In una sua celebre risposta polemica a Calvino - che aveva affermato in un articolo di non avere il minimo interesse a conoscere e incontrare i “nuovi” fascisti - Pasolini ricordava (e ricorda a tutti noi) che «augurarsi di non incontrare mai dei giovani fascisti è una bestemmia, perché, al contrario, noi dovremmo far di tutto per individuarli e per incontrarli. Essi non sono i fatali e predestinati rappresentanti del Male: non sono nati per essere fascisti. Nessuno – quando sono diventati adolescenti e sono stati in grado di scegliere, secondo chissà quali ragioni e necessità – ha posto loro razzisticamente il marchio di fascisti. È una atroce forma di disperazione e nevrosi che spinge un giovane a una simile scelta; e forse sarebbe bastata una sola piccola diversa esperienza nella sua vita, un solo semplice incontro, perché il suo destino fosse diverso».

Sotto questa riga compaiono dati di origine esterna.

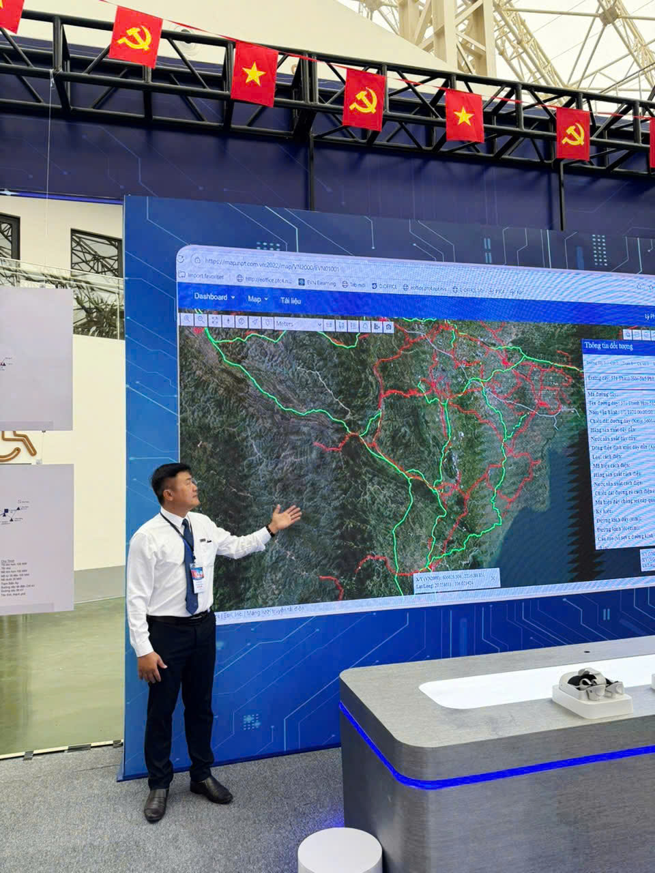Click the first icon above the info panel

[x=627, y=334]
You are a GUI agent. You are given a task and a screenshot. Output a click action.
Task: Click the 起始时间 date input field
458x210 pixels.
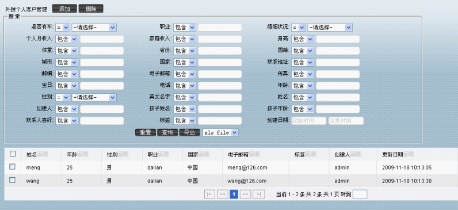point(309,121)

Non possiamo sottrarci dall’incontro, dall’ascolto. Che si tratti di un allenatore, di un politico, o di un genitore che trova il coraggio di sospendere alcuni dei suoi valori più radicati per mettersi in ascolto di un momento difficile vissuto dal proprio figlio, il punto rimane sempre lo stesso: per potermi trasmettere il tuo “sapere”, qualunque esso sia, tu devi prima aver saputo far nascere il me il desiderio di accoglierlo. Ma per poter fare questo io devo non soltanto amare, incarnare davvero (nei miei gesti, nella mia quotidianità) quello che ti insegno; ma devo anche imparare ad “amare” te a cui lo sto insegnando. Dove “amare”, al riparo da ogni buonismo, non significa altro che rinunciare a fare il tuo bene a immagine del mio. Significa cioè, in una parola, proprio imparare ad ascoltarti.